进一步,可以用容量为K的最小堆来存储最大的K个数。最小堆的堆顶元素就是最大K个数中最小的一个。每次新考虑一个数X,如果X比堆顶的元素Y小,则不需要改变原来的堆,因为这个元素比最大的K个数小。如果X比堆顶元素大,那么用X替换堆顶的元素Y。在X替换堆顶元素Y之后,X可能破坏最小堆的结构(每个结点都比它的父亲结点大),需要更新堆来维持堆的性质。更新过程花费的时间复杂度为O(log2K)。
图2-1
图2-1是一个堆,用一个数组h[]表示。每个元素h[i],它的父亲结点是h[i/2],儿子结点是h[2 * i + 1]和h[2 * i + 2]。
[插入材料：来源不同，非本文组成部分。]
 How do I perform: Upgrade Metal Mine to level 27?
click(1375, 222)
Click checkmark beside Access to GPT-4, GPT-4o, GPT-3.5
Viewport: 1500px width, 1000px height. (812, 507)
每新考虑一个数X,需要进行的更新操作伪代码如下:
代码清单2-13
{
h[0] = X;
p = 0;
while(p < K)
{
q = 2 * p + 1;
if(q >= K)
break;
if((q < K – 1) && (h[q + 1] < h[q]))
q = q + 1;
if(h[q] < h[p])
{
t = h[p];
h[p] = h[q];
h[q] = t;
p = q;
}
else
break;
}
因此,算法只需要扫描所有的数据一次,时间复杂度为O(N * log2K)。这实际上是部分执行了堆排序的算法。在空间方面,由于这个算法只扫描所有的数据一次,因此我们只需要存储一个容量为K的堆。大多数情况下,堆可以全部载入内存。如果K仍然很大,我们可以尝试先找最大的K’个元素,然后找第K’+1个到第2 * K’个元素,如此类推(其中容量K’的堆可以完全载入内存)。不过这样,我们需要扫描所有数据ceil(K/K’)次。